■ Exercise goal
Carry on the Dan Harmon interview from its last line, picking up right after the question about Dean Pelton and Chang.

■ Supplied passage
........
Being Dan Harmon and Being Okay With It

Dan Harmon has had a busy year. One year ago he premiered his documentary Harmontown at the SXSW festival in Austin, got rehired at Community, made a fifth season of Community, which was then canceled. Yahoo! bought the show, produced a sixth season, and it premieres today on Yahoo! Screen. He has accomplished an immense amount in a small period of time, but his work ethic comes from avoiding life’s big question: Who am I?

I spoke to Harmon before his live Harmontown podcast taping at SXSW on pressure, perseverance, and an unhealthy work ethic.

Has your creative process been different this season? Did it change from writing for TV versus the internet?

We are pretty much our own bosses now, creatively speaking. We are considered by Yahoo to be property that they’ve bought because they liked the way it was. Our job now is to show up and do whatever we think Community is without Yahoo helping us fix it, which was always from the very beginning of Community, always the goal and NBC’s goal and the whole goal of broadcast media. Writers are subcontractors that are on a minute-to-minute basis supposed to carry out the correct whims of the entertainment experts. I think as we move into this new age, the content is sort of uncontrollable and you know what’s going to be a hit and why, therefore we just sort of hire people to make TV shows. Beyond talking about marketing strategies, Yahoo didn’t consider it their job to fix Community.

You do not have to change, you’re trusted to do your thing and continue with it.

Yeah it’s definitely the world we always dreamt of, and for a writers’ room for sure.

With some people leaving and recurring characters growing into larger roles, has it been exciting to expand the characters’ worlds? For example, Dean Pelton and Chang’s roles have grown throughout the seasons.
........
■ Data lines

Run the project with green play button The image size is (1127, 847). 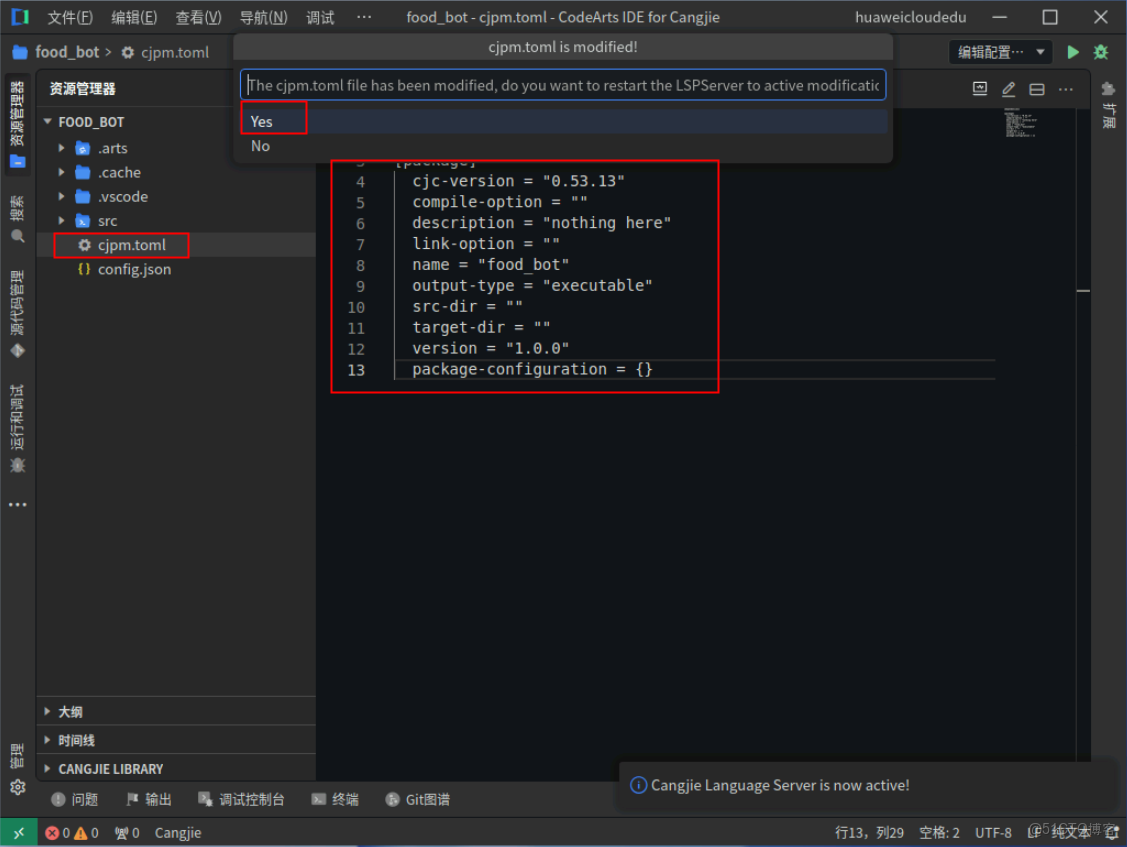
........
■ Output of the exercise
I remember when we did that. Jim was always this powerhouse performer and I always wanted him to be a regular on the show. At a certain point when you’re asking people to renew their contracts their agents are smart enough to say, “This guy is a big deal on your show, make him a regular character!” That’s all contractual stuff. The writers are happy to consider Jim a star of the show and write for him as a very important character – and write a lot of weird jokes.

How have you approached guest stars for this season?

We play it on a case-by-case basis. If there is a character and a story that plays a vital role inevitably the question becomes: do you want this to be somebody you already know in terms of an actor you’re familiar with, or do you want to get Billy Zane and you ask for Billy Zane so someone contacts Billy Zane for you and asks him. When you’re a writer it is easier to have conversations with other writers about actors you share a vocabulary about. If I can say to another comedy writer, “What if this guy is Christopher Walken?” Then there’s some inkling. We rarely go, “Let’s cast a no-name in this role” and then have a conversation about how this person should perform it and who they are and what physical qualities they should have. This is why it’s horrible for actors out there because you can’t be an actor without suffering through this world where all anyone wants to see is what they saw yesterday.

It is so much easier to pick someone you’ve seen doing something similar. Have you found the pressure is on now that Community is coming back, with bigger fan support and Yahoo stepping in? Have you found the pressure on yourself when writing?

Yes, definitely; that’s what will probably be the end of the show [laughs]. I don’t think I work well when I’m thinking that my goal is to accomplish something. I think my best stuff is effortless and accidental and as a result of being behind schedule. When I think that I have an application or a goal, then I start making plans and then everything I do sucks. I do it very slowly and then find huge challenges breaking the story and writing the description for the season. We’re about to find out what the ultimate lesson will be.

How do you find the perseverance in yourself? Is it from obligation or confidence in your abilities?

I’m a workaholic, and not in the sense of, “Oh I work really hard!” It’s just sort of more in the sense of my wife’s going to hate me because I use work as a way to avoid figuring out who I am and what life is. If somebody somewhere in the world is saying, “Hey, Dan Harmon you wanna do this project?” I will continue saying I should do that because who knows the day where I’m not being offered opportunities. So, I make excuses that I have to provide for my family and stuff like that. My perseverance is more of a sad confusion or fearful compulsion to keep active so that I can be the thing that I made, instead of finding who I am and having to deal with that.

Is it different or exciting to return to SXSW in Austin, one year after your documentary Harmontown premiered?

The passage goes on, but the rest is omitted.